Deutsche Welle, Sarajevo – Mirsad Zuyd, the portly master baker, offers a big grin as he shakes hands with the DW reporter at 5 a.m. in the Klas wholesale bakery's huge production hall on the outskirts of Sarajevo. Fresh loaves of bread file by on blue conveyor belts.
Zuyd is pleased. “We're doing really well,” the production manager says.” In particular during Ramadan, people bought our products like crazy.” The bakery boosted its volume of sales by about one third to almost 40 million euros ($43.88 million) over the past three years, he told DW. “I'm especially pleased for the employees – many are happy to have a job at all.”
Zuyd's employer, Klas bakery, is one of the very few economic success stories in Bosnia-Herzegovina.
Karsten Dümmel, the head of the Konrad Adenauer Foundation in the small Balkans state, is well acquainted with difficult conditions: he was a civil rights activist in communist East Germany, and later worked on the periphery of corrupt political systems in Africa for years. It takes a particular “type” of businessman to be successful in Bosnia-Herzegovina, he says. Most of them spent years abroad, where they could act on whatever creative notions they had, he says. “They return, and using their elbows and flaunting big ideas, they manage to come out on top.” But, he argues, it's not their habit.
No transparency
Rusmir Hrvic, executive director of the AS Group, embodies just that type of assertiveness, and he's clearly often battled rigid political structures.
The AS Group is a conglomerate of companies that employs more than 3,000 people in Bosnia, and sells products ranging from food to textiles.
Despite his youthful demeanor and the AS Group custom-made suit, Hrvic looks tired. Current legislation is the biggest problem, he says, voicing what many entrepreneurs in the country think. “There is no transparency on the market in Bosnia.” In particular, concerning exports to the EU, “our politicians miss one opportunity after the next to adapt Bosnian laws to EU specifications.”

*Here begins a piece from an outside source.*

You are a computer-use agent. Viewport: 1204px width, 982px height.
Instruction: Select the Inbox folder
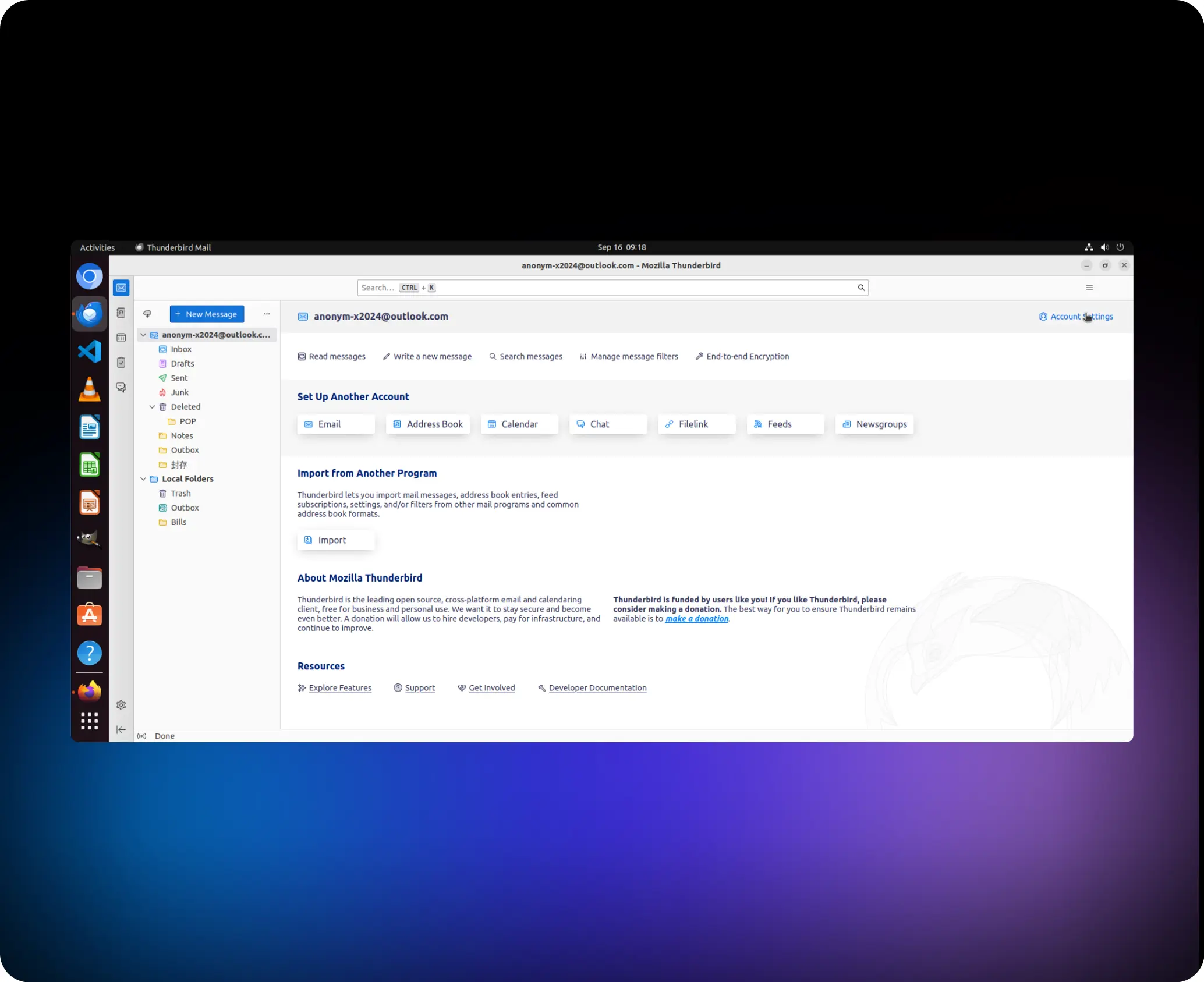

Many people seem to be paralyzed by the mix of corruption and nepotism in the country, says Charlotte Hermelink, head of the Goethe Institute in Sarajevo. “Politicians work for themselves, their friends and relatives, their networks and ethnic groups – that's true for the Bosniaks, Croats and Serbs alike,” she told DW. “There simply is no concept of what Germans call the ‘common good’, something politicians are beholden to, regardless of their political affiliation.”
Politics and the economy
The data proves Hermelink right. Transparency International ranks Bosnia-Herzegovina 76th on its current global corruption index, placing it behind Jamaica and El Salvador. There's a clear divide between politics and business, says Karsten Dümmel, adding they seem to be intent on facing off, instead of joining forces. Company bosses unfailingly tell him to “keep the politicians away from us so we can do our jobs,” he says. “That says it all.”
Back at the Klas bakery production site, Mirsad Zuyd shrugs. He is aware of the figures, he is familiar with the conditions – he grew up with them, they were part of his everyday life. All the same, or perhaps for just that reason, he won't let anyone rain on his parade. As far as he's concerned, the Klas success story will continue.
“We want to export even more, Europe is such a big market and it offers us so many opportunities,” he says. He and his team also want to send a message to his fellow countrymen: “Look, we made it despite all the difficulties in our country.” And if they managed to do it, he says as he bids the reporter farewell, then “success stories are possible all over the country.”
The baker's solid presence and wide smile could easily convince people that he's right.